§ **Work required**: Here is the task for the listing below: output exactly the lines from the one containing "Viewport: 632px width, 502px height." through the one containing "Given: Launch the File Recovery tool", and leave out the pictures.

§ **Listed entries**:
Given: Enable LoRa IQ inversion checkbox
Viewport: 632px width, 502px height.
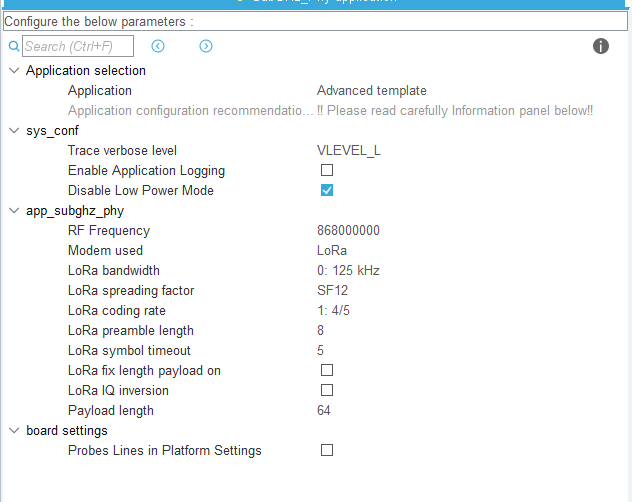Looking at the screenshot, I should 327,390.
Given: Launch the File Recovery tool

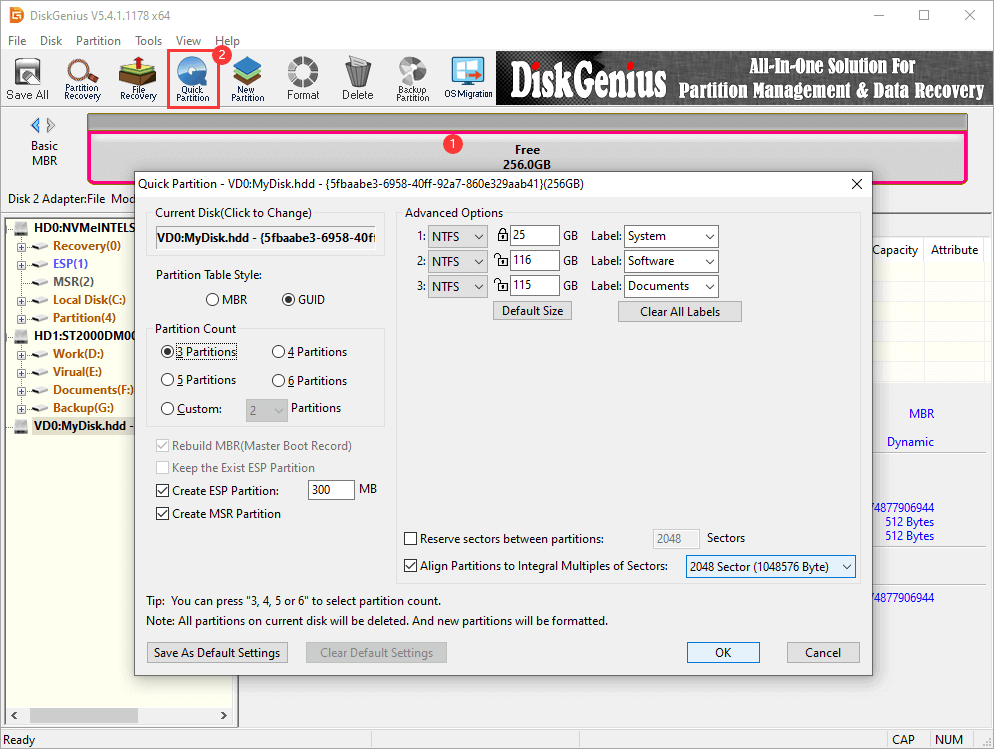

* * *

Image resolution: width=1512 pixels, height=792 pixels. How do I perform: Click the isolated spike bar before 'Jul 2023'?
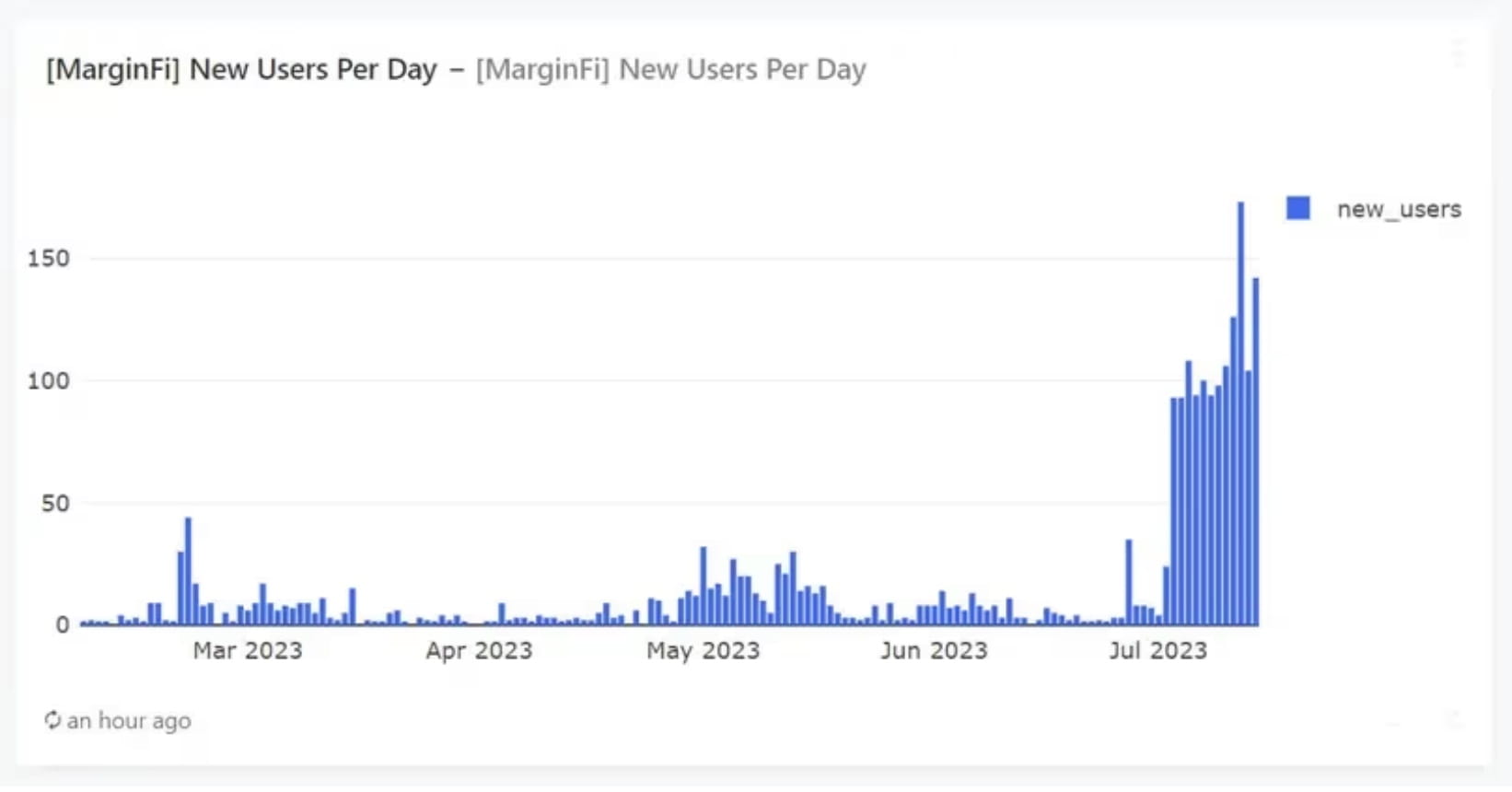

§ **Exercise output**:
Viewport: 632px width, 502px height.
Looking at the screenshot, I should 327,390.
Given: Launch the File Recovery tool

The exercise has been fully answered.